The facts of his life are interesting; a boy born and raised in Colorado and Iowa, spending his life “stretched out”, as he put it, between the two, both places where he has deep roots. He spent time in Singapore where his parents worked as engineers, where he recalls staying at the Westin. He told us an origin story, of sorts, of sneaking his way into the Westin’s kitchen, tasting the contents of a pot, and remarking aloud that it “needs salt and needs sugar”, then running out when the Lurch-like chef appeared. The chef came out with security to find him by the pool with his parents, took him back to the kitchen, and confirmed that he was right, at 13 years of age, and subsequently offered him one of his first jobs in a kitchen.

The man is about foundations, whether it’s the foundation of a romance or a meal. It’s oftentimes where they intersect: he once spent six months making toffee cake variations for a woman in culinary school because she was a pastry chef and he wanted to take her out.

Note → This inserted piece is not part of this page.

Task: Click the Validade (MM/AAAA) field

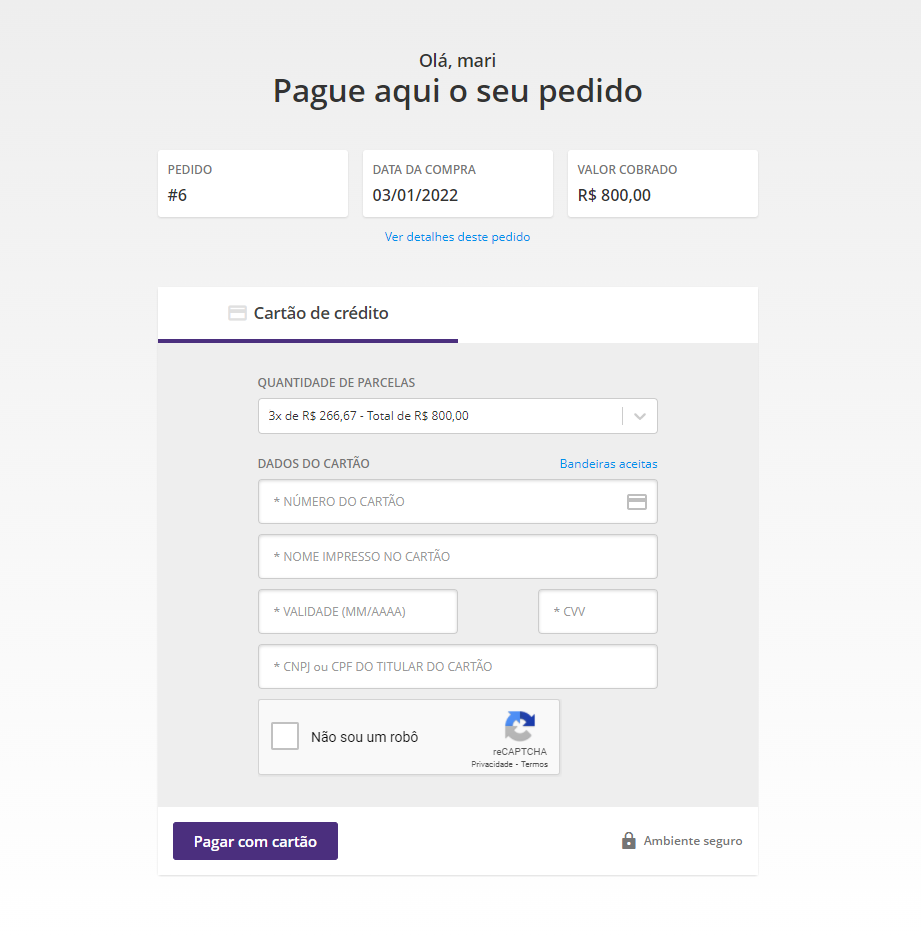Action: [358, 612]
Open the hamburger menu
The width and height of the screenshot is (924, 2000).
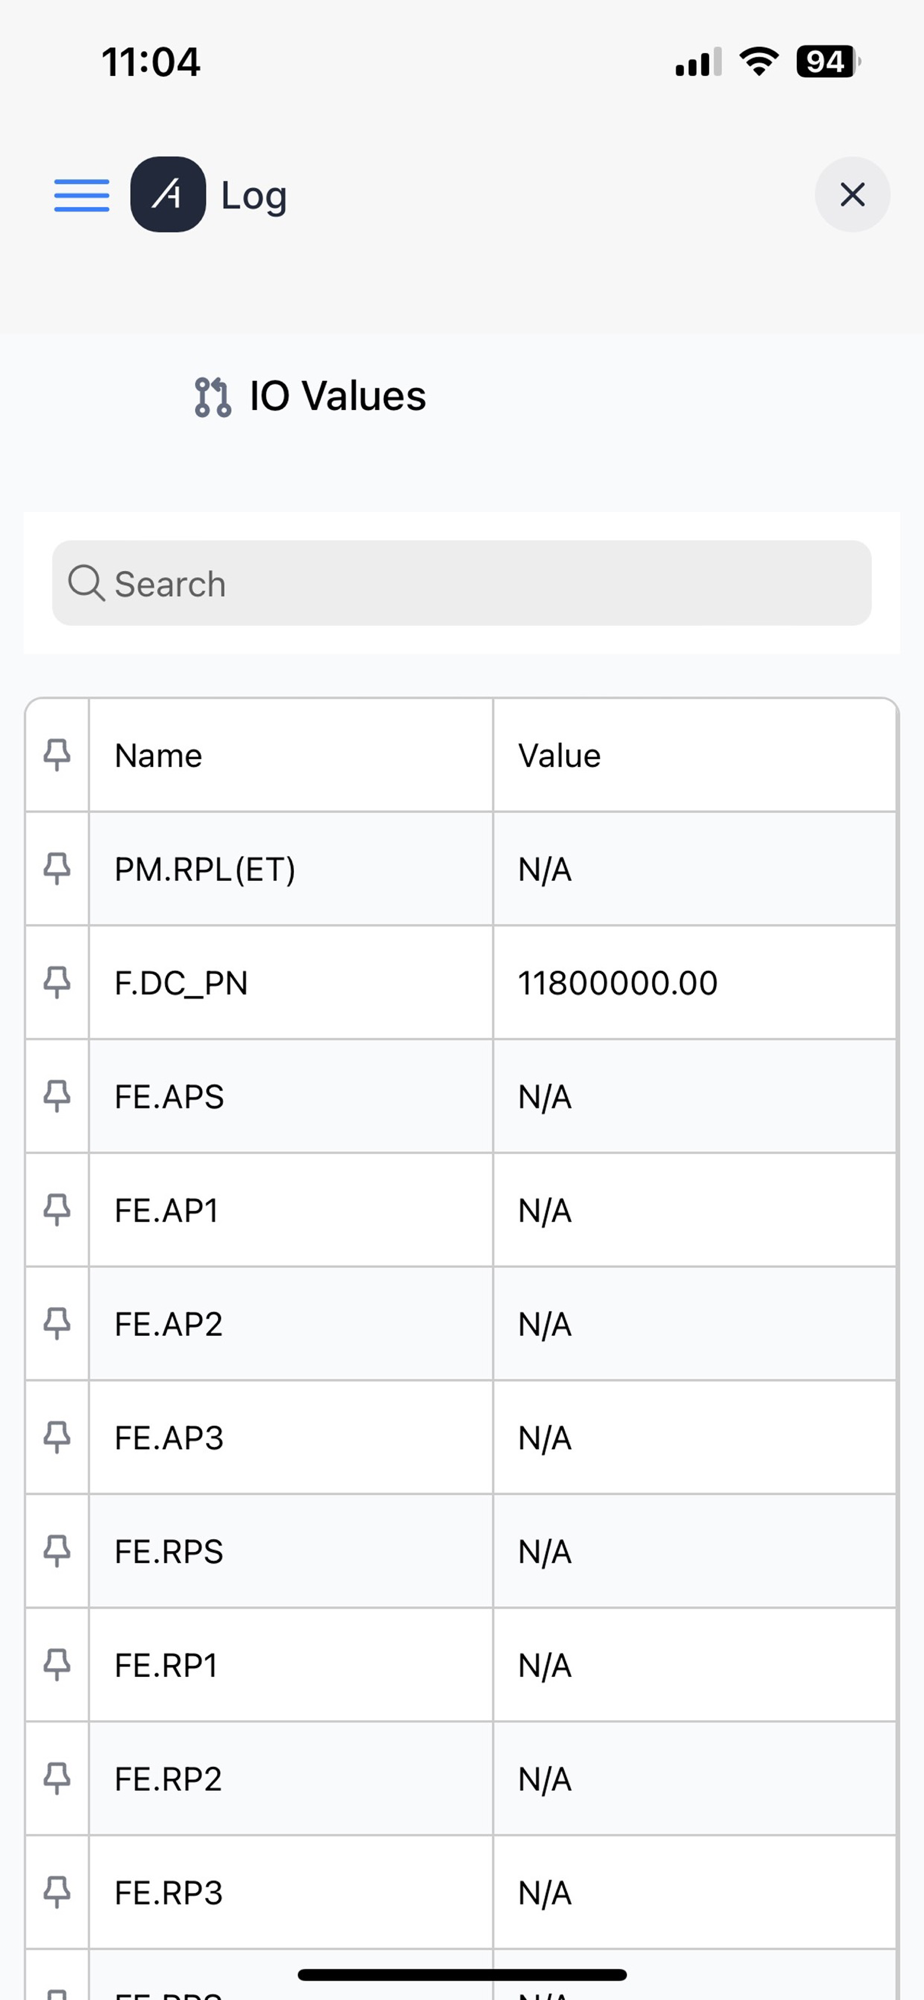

When we tasted it at LPH, we were absolutely shocked with how good it is. It reminded us of the movie with Sarah Michelle Gellar, Simply Irresistible, where all of her emotions ended up in the food, making people cry, or float, or fall in love.

The emotions of the chef are going into the meal and the emotions of the person to consume are affected; this is the power of cooking, of connection. I want to say it reminded me a little bit of Eat, Pray, Love, but in a much more real, much more local way, and in a much more honest way.

Chef Jerome was a little hard to get ahold of at first, offering only a half an hour for conversation, a half hour he was late for when arrived at LPH. But when he sat down, it was like he wanted to unburden himself, offering a waterfall of memory and emotion and intensity, and incredible amounts of empathy for the people around him. And plate after plate of decadence. We ate while we were there, but that is a secondary concern to the man himself.

Some chefs, for example, are strict with their kitchen staff, expecting them to know everything and get it right the first time. Some chefs are teachers and want to instruct, which can feel remote. Chef Jerome may be a combination of the two but leans towards understanding. “I don’t care if you make a mistake, I care how you recover from the mistake”, he tells us. “No one’s going to remember the mistake. They’re going to remember how you pulled out of it”.

And that’s important, because our local culinary scene has made plenty of mistakes. Boulder County is working very hard to not support local chefs and the restaurant scene is struggling to afford rents while competing against each other in an oversaturated market. Lots of mistakes. I can tell you for certain, one place that is not a mistake is the Longmont Public House.